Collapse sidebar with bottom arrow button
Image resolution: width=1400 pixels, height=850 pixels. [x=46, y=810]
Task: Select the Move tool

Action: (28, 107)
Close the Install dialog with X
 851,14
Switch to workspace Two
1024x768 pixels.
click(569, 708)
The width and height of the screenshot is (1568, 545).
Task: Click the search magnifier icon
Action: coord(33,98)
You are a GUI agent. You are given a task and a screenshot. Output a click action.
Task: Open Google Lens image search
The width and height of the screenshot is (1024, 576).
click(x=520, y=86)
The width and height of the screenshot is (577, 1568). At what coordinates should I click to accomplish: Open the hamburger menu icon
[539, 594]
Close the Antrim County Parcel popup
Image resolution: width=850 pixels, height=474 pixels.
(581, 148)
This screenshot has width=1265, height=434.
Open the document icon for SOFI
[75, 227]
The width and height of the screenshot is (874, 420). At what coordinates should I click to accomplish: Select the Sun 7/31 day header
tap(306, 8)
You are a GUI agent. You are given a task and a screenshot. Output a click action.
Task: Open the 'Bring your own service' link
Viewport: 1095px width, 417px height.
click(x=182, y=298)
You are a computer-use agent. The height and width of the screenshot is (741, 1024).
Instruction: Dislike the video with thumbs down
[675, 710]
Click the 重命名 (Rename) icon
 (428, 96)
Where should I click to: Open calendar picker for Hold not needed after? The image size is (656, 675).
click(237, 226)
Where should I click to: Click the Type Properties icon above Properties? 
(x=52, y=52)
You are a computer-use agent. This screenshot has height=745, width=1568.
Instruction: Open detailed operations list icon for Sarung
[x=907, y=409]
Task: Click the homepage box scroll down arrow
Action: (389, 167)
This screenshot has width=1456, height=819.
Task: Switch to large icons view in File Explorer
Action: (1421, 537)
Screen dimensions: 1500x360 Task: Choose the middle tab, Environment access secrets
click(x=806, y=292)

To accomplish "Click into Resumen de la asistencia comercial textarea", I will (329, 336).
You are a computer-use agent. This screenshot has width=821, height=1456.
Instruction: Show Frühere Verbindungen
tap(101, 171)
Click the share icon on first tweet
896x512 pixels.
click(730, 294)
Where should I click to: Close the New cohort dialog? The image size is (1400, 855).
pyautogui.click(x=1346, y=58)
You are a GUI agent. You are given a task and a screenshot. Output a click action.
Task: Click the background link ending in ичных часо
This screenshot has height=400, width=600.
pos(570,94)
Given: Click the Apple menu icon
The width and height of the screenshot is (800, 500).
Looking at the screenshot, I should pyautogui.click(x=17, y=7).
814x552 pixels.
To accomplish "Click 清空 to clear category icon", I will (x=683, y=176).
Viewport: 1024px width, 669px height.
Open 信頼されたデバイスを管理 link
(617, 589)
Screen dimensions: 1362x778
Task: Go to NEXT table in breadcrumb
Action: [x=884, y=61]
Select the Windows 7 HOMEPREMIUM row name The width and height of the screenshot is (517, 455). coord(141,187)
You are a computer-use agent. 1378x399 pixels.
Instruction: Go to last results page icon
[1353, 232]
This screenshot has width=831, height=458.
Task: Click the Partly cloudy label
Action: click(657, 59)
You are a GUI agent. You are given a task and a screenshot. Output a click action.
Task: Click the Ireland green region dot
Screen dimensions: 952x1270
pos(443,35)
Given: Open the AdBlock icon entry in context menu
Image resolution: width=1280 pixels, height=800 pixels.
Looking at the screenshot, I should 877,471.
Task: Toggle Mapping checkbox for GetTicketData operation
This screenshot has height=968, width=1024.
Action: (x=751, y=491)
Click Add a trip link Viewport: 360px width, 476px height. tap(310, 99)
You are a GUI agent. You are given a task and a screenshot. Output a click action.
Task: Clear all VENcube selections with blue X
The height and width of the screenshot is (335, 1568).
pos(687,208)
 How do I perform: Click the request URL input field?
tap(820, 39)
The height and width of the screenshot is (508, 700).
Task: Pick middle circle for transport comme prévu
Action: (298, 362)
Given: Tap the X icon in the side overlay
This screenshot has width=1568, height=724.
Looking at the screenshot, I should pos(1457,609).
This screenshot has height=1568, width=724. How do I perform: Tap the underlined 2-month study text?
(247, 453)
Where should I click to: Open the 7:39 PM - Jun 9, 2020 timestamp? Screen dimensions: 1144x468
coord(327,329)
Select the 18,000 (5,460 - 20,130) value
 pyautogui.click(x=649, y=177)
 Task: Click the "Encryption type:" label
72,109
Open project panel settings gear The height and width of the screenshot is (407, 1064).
..............................
## EXERCISE
Output exactly one stretch of the listing: from the line containing "This screenshot has width=1265, height=434." through the line containing "Task: Click the background", both end lines included.

## YOUR RESPONSE
This screenshot has width=1265, height=434.
Open the document icon for SOFI
[75, 227]
The width and height of the screenshot is (874, 420). At what coordinates should I click to accomplish: Select the Sun 7/31 day header
tap(306, 8)
You are a GUI agent. You are given a task and a screenshot. Output a click action.
Task: Open the 'Bring your own service' link
Viewport: 1095px width, 417px height.
click(x=182, y=298)
You are a computer-use agent. The height and width of the screenshot is (741, 1024).
Instruction: Dislike the video with thumbs down
[675, 710]
Click the 重命名 (Rename) icon
 (428, 96)
Where should I click to: Open calendar picker for Hold not needed after? The image size is (656, 675).
click(237, 226)
Where should I click to: Click the Type Properties icon above Properties? 
(x=52, y=52)
You are a computer-use agent. This screenshot has height=745, width=1568.
Instruction: Open detailed operations list icon for Sarung
[x=907, y=409]
Task: Click the homepage box scroll down arrow
Action: (389, 167)
This screenshot has width=1456, height=819.
Task: Switch to large icons view in File Explorer
Action: (1421, 537)
Screen dimensions: 1500x360 Task: Choose the middle tab, Environment access secrets
click(x=806, y=292)

To accomplish "Click into Resumen de la asistencia comercial textarea", I will (329, 336).
You are a computer-use agent. This screenshot has width=821, height=1456.
Instruction: Show Frühere Verbindungen
tap(101, 171)
Click the share icon on first tweet
896x512 pixels.
click(730, 294)
Where should I click to: Close the New cohort dialog? The image size is (1400, 855).
pyautogui.click(x=1346, y=58)
You are a GUI agent. You are given a task and a screenshot. Output a click action.
Task: Click the background link ending in ичных часо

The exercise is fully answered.